▸ **DESCRIPTION OF THE TASK**:
Scan the listing for the word "each" and report every line that contains it.

▸ **THE INPUT**:
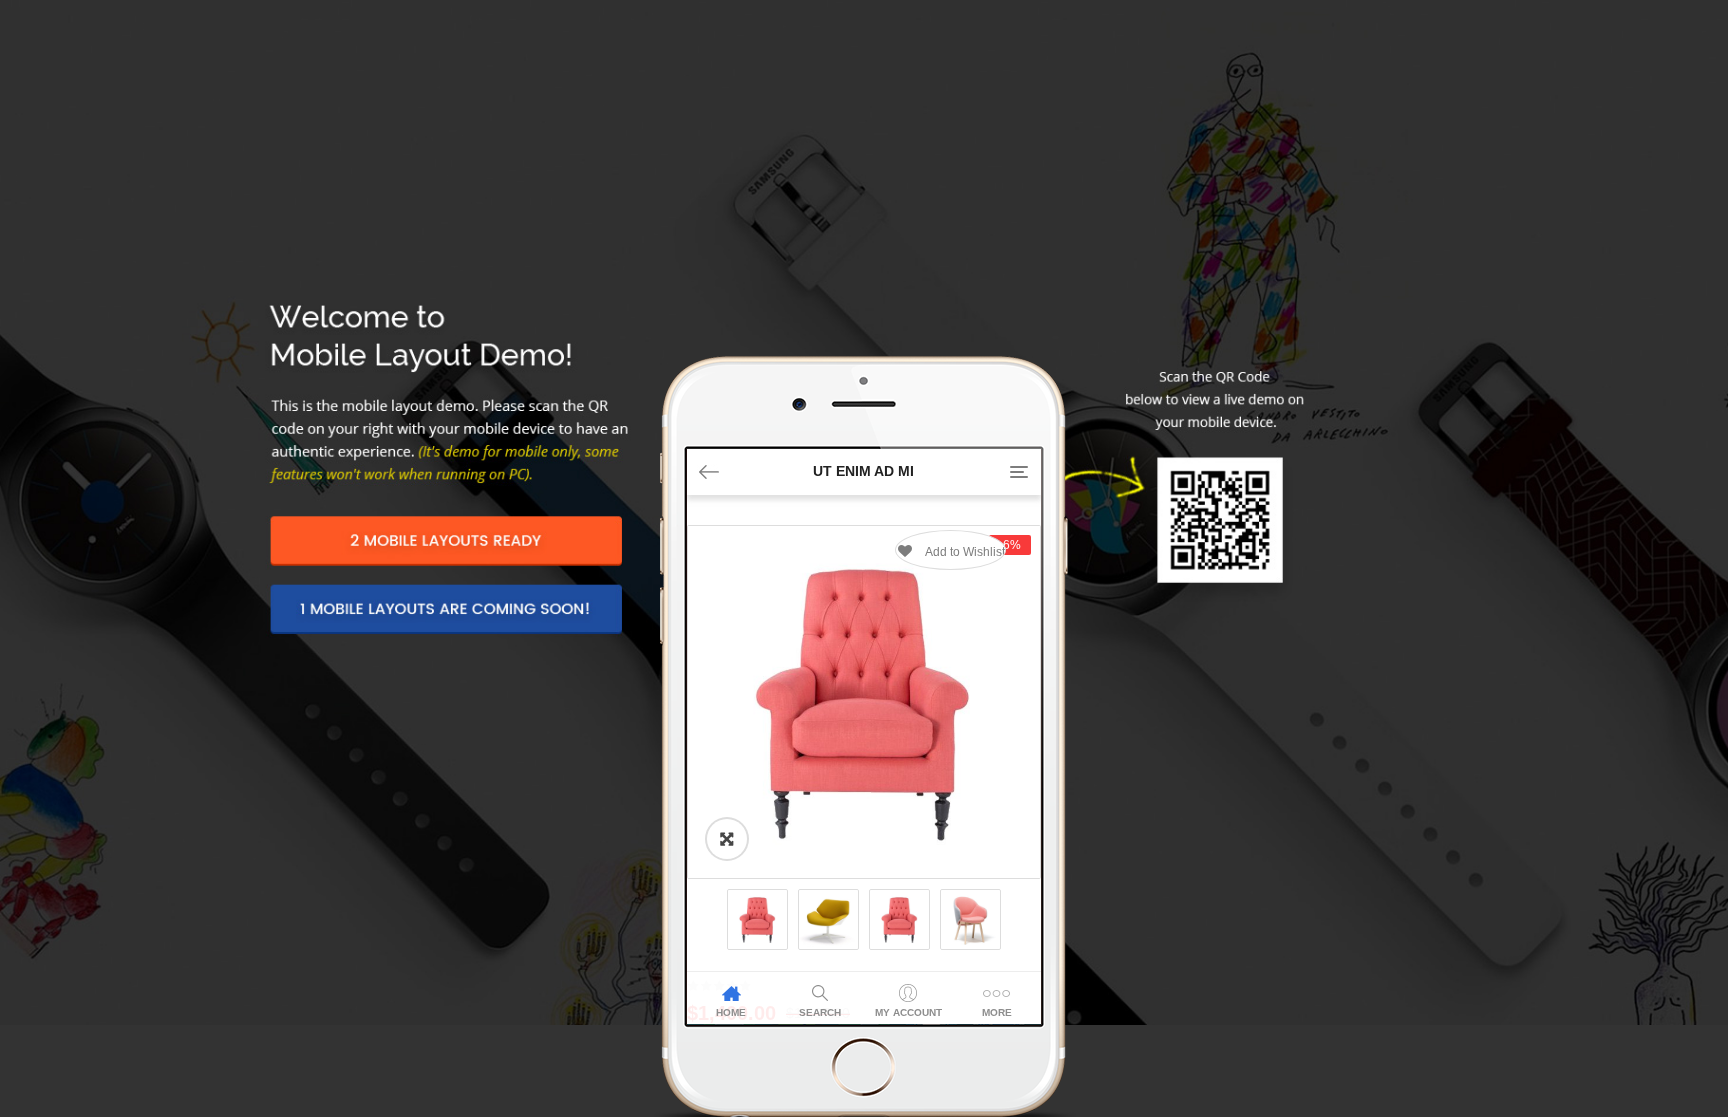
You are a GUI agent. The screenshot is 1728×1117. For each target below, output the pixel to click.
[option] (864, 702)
==
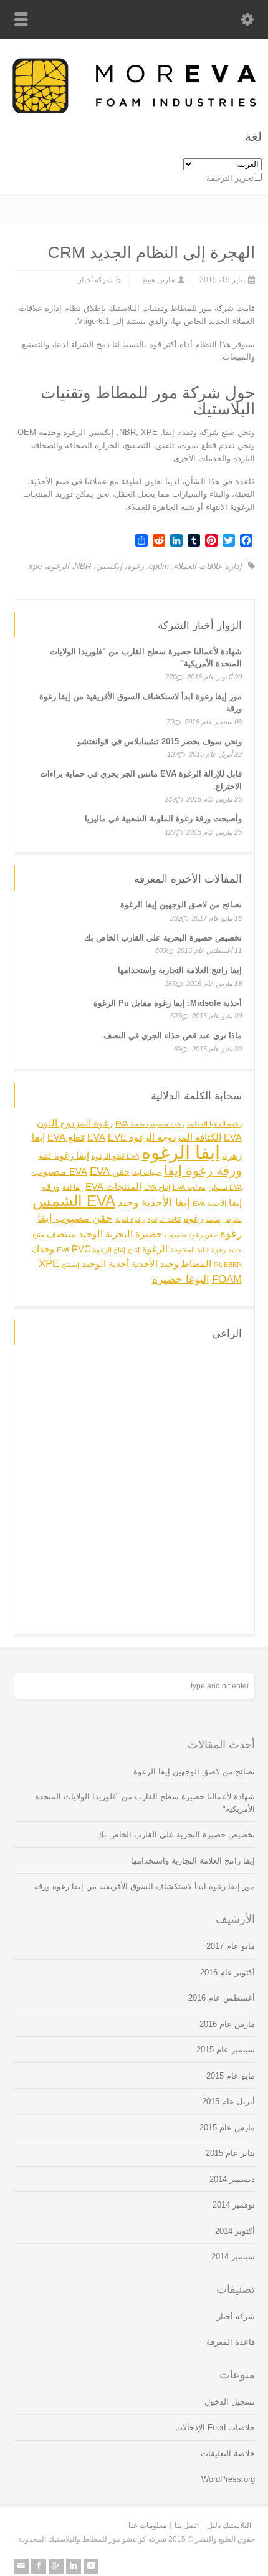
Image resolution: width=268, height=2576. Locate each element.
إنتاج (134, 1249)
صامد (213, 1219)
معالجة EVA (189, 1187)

▸ **SOLUTION BELOW**:
You are a GUI agent. The screenshot is 1728×1117. For each target below, output the pixel to click.
Image resolution: width=268, height=2576. Locate each element.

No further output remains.